Christ shares everything He has with us, including His suffering. We're not really adding to it on our own, but inasmuch as Christ is one man who suffered, and our works only have value in Him, so is our individual suffering worthwhile.

"This redemptive suffering angle is too weird; I can't buy it."

Yet you still suffer.

"Well, what's the point? Didn't He say on the cross, "It is finished?""

Christ's death was of infinite value, so why was He even scourged in the first place? Christ suffered for us. In Him, we also suffer for each other. As Christ offered Himself up, so we should offer up our own sufferings.

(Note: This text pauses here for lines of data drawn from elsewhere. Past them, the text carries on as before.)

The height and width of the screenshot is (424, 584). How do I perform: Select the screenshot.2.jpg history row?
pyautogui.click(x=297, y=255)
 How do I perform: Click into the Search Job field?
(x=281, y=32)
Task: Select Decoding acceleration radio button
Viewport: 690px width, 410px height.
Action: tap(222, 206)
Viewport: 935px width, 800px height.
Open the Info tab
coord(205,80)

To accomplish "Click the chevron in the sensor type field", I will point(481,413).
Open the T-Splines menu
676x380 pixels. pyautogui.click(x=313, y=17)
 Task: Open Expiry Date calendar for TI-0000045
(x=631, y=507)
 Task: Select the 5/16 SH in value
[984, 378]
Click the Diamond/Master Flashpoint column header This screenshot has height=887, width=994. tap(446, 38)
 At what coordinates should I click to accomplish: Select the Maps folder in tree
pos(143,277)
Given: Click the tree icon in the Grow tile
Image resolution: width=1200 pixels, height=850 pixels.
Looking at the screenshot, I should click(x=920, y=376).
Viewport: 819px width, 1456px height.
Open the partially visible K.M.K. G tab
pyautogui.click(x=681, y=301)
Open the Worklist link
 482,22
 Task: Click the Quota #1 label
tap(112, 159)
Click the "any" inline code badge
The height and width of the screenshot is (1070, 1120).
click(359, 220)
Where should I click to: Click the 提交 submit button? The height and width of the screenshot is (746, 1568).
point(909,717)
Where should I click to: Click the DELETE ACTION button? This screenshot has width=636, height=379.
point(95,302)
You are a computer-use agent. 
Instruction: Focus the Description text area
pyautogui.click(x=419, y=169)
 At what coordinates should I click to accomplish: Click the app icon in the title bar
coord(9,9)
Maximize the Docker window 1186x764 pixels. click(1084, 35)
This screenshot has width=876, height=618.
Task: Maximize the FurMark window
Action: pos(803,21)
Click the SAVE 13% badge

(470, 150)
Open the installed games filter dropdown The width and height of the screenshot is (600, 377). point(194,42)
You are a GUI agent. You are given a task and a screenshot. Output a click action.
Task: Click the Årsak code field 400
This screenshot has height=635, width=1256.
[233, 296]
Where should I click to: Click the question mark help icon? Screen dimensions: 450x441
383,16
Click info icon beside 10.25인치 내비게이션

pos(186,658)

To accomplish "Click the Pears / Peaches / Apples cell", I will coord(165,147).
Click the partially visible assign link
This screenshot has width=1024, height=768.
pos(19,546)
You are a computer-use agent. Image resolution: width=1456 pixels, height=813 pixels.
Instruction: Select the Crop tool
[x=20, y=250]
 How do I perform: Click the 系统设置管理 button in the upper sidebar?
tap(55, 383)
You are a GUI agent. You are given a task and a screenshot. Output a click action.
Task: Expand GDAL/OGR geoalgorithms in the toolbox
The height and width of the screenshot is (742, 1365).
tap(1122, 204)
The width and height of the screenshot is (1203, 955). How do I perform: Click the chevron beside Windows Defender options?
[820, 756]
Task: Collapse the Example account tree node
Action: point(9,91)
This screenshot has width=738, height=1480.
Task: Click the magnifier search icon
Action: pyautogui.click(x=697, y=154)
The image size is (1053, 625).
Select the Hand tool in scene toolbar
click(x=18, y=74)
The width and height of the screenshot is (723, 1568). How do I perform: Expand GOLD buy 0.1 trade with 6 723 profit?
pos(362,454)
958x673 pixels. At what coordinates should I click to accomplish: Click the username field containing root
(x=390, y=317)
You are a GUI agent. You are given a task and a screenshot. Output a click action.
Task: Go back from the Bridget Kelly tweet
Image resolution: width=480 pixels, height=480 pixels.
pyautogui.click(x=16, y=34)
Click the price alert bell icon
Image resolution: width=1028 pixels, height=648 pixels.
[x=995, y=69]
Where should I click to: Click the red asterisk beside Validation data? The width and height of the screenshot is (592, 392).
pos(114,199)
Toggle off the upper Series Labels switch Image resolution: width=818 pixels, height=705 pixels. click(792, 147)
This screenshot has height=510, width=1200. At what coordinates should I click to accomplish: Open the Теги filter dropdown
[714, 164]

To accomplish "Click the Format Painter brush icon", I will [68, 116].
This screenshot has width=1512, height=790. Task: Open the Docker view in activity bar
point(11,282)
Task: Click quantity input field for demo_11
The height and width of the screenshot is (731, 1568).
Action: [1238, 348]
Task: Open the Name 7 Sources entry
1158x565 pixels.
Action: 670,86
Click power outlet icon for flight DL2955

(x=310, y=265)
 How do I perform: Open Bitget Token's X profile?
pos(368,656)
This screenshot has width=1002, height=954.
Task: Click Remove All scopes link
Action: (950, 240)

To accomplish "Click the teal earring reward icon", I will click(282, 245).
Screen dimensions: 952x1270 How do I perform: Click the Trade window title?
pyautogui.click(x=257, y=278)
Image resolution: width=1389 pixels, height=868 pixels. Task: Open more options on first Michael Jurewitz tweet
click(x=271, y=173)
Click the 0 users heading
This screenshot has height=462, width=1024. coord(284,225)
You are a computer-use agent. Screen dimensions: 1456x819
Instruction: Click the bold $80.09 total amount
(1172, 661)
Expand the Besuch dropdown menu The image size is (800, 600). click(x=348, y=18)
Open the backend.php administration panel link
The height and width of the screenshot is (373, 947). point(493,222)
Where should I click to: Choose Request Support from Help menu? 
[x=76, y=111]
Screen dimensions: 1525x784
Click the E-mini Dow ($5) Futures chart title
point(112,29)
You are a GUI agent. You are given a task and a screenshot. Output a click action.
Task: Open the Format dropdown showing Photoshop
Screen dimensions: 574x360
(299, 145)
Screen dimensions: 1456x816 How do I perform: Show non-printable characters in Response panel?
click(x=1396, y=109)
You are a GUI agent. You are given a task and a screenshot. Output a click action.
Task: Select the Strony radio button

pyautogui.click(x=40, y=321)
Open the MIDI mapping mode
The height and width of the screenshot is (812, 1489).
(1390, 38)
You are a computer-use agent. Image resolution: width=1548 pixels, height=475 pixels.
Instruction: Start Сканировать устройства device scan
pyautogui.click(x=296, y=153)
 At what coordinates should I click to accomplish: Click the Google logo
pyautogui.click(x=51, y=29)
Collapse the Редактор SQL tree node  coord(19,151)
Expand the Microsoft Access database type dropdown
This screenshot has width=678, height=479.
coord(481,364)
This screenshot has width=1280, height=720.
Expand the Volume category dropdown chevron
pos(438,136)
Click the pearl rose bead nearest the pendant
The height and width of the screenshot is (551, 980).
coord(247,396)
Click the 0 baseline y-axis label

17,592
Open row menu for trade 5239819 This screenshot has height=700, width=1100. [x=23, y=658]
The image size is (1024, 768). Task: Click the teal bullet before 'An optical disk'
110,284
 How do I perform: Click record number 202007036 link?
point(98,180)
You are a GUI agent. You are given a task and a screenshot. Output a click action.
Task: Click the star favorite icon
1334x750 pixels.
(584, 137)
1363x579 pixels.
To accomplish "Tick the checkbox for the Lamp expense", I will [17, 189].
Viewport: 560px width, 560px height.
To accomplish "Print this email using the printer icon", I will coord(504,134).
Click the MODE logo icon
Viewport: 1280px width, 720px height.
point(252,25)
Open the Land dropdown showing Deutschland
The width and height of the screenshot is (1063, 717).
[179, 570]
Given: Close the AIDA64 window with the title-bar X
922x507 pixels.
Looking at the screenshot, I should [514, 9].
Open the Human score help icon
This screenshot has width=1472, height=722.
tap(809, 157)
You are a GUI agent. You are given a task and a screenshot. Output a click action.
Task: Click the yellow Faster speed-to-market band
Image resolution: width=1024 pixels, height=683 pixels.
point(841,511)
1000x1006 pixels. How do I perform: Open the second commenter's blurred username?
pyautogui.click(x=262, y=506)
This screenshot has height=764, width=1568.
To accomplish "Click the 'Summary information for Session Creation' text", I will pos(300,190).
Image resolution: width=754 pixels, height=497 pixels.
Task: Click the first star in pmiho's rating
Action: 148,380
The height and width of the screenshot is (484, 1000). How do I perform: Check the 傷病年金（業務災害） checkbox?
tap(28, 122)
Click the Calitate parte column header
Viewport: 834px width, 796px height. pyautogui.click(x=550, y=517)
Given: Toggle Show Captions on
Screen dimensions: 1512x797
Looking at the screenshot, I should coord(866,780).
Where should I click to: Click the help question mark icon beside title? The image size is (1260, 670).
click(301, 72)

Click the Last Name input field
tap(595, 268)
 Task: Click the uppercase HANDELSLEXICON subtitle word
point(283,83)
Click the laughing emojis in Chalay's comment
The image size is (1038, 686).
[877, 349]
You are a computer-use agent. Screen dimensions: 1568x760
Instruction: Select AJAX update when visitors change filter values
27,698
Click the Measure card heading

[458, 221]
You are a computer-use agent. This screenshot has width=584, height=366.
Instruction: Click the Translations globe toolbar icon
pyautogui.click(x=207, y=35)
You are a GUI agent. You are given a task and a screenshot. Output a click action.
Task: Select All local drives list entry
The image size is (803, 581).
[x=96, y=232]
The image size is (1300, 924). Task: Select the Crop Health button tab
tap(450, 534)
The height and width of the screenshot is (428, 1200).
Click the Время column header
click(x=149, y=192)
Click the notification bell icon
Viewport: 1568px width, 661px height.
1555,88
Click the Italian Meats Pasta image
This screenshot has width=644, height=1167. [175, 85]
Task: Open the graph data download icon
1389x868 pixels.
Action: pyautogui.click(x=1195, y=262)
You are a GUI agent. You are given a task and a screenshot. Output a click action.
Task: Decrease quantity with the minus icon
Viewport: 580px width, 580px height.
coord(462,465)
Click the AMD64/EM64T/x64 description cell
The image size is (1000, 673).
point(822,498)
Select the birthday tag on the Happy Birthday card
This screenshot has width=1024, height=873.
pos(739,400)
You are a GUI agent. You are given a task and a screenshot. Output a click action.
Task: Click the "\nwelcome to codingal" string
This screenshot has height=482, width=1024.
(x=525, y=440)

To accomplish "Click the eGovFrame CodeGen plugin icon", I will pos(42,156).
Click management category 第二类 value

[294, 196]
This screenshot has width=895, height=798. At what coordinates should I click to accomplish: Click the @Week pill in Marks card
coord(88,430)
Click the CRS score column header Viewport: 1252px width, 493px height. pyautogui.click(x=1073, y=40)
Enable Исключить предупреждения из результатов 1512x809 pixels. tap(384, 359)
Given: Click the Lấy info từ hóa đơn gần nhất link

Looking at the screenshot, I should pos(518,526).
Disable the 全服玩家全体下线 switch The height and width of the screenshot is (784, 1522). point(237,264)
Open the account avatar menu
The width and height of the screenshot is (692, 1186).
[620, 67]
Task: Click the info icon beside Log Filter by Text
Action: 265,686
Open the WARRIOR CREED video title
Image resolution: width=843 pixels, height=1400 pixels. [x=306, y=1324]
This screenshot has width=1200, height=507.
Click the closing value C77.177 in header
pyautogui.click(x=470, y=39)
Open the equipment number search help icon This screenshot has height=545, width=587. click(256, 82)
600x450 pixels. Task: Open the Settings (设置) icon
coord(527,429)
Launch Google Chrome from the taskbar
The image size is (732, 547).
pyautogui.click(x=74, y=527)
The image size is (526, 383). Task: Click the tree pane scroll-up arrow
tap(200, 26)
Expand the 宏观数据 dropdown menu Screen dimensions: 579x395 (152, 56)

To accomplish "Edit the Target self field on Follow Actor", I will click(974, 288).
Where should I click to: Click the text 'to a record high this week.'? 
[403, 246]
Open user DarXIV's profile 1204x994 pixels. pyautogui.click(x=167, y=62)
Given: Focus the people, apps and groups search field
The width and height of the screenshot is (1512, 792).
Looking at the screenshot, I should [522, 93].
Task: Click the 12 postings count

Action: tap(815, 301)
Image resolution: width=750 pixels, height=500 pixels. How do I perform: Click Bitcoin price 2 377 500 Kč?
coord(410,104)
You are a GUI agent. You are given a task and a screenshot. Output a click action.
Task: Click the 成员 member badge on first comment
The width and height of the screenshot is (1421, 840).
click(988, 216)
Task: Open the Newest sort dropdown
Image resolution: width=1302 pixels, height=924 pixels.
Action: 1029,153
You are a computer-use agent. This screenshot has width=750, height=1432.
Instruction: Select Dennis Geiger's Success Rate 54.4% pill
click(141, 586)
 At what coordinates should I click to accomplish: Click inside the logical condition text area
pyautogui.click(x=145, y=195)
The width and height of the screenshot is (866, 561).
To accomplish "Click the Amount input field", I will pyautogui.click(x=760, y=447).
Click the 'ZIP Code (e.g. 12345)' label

"I can't grok suffering for someone else. It's this trading off of grace 'earned' by one person suffering to another person who needs it more."

Why not? A parent suffers for the benefit of the child. God answers our prayers without physically intervening every time. God is also not limited by time or space in taking our suffering as prayer, and prayer is not limited to the heartfelt recitation (or improvisation) of words.

"Okay, I'm almost following you, but while I can understand how we would want to save our children from pain and hardship, I don't know how I could do it without even knowing why or whom it would be for. Like I said, it's weird."

Yes. On rare occasions a person is granted knowledge of the purpose towards which his suffering is to be directed. A parent, to belabor the analogy, wants good for the child, but can't often see what form the good will take. Will efforts to build the child's character be best manifested in being a volunteer at a charity, or in a job, or eventually as a parent and spouse? Will being frugal to save up for college enable the child to become a great writer, or a great scientist? The difference here is in degree, in level of abstraction, moreso than in kind.

If you're like most of us, you'll sometimes just get frustrated because you can't see the purpose suffering in silence and ignorance. All I can say then is, again, offer your frustration up, too.